The Public Policy Committee met Friday afternoon to hear a brief discussion about the Maintenance and Operations Override, which voters will be asked to either approve or decline in the upcoming November election.
Dr. Kenneth Baca, superintendent of the Tempe Union High School District (TUHSD), said the M&O Override has been in place since 1983.
“We are not looking to increase the amount, we are looking to continue what is already there,” Baca said.
According to a TUHSD fact sheet, the current M&O Override funds ($6.75 million) support in different schooling areas such as basic instructional programs, staffing for smaller class sizes, staff development, athletic and extra-curricular programs and facilities maintenance programs.
As of right now, the district has a voter-approved 10 percent M&O Override in effect, which is approved through the 2013-14 fiscal year.
If voters choose to not extend the override during the Nov. 5 election, the override will phase out by one-third in 2014-15, resulting in decreased funding in the reduction of teaching staff, elective and extra-curricular offerings and support staff.
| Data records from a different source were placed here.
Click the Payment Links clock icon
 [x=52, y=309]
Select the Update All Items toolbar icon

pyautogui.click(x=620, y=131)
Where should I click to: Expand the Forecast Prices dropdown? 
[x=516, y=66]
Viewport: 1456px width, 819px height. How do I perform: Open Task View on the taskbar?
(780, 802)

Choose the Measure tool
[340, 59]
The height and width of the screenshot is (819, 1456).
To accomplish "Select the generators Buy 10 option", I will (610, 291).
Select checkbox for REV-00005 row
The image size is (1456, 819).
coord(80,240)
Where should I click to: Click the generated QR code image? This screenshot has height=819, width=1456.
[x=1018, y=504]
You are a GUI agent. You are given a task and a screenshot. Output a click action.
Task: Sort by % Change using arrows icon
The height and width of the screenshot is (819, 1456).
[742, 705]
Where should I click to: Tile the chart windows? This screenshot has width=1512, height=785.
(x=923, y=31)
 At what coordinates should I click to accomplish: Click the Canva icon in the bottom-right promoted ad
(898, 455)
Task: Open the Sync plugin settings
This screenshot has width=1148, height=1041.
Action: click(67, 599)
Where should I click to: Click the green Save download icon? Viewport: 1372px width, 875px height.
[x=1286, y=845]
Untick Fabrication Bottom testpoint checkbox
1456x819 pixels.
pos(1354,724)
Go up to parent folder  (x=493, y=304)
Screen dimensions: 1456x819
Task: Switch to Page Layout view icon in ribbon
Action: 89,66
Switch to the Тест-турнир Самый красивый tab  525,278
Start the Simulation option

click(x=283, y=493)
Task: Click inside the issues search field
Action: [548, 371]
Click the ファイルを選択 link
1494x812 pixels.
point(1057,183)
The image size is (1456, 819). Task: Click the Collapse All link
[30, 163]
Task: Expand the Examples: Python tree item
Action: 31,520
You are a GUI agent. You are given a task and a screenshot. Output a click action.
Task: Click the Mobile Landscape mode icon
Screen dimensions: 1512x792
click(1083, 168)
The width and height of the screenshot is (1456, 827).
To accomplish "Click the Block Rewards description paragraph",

“In how it affects people as tax payers, the override is a continuation we’ve had since 1983, meaning it does not cause the tax rate to increase,” Baca said. “It affects the tax rate in that it continues to ask for the same amount we’ve generated, which is that 10 percent.”
Baca did affirm to the Public Policy Committee he’s legally not allowed to ask members to vote a certain way, but his colleague Dick Foreman, vice chairman of the Yes Support Our Schools Campaign, is.
Foreman informed the committee that the continuation of the override will assist with the funding of extracurricular activates for students, keeping them in programs and off the streets.
He added that individuals will not be paying extra for the override, but will be gaining state-wide leading academic achievement.
In its last override requests, TUHSD was unable to tap into the community of Ahwatukee for the backing of the override, losing all precincts in the area.
“We have to do a better job in communicating to the community of Ahwatukee,” Foreman said. “We failed to sell why it’s important… and we cannot permit that.”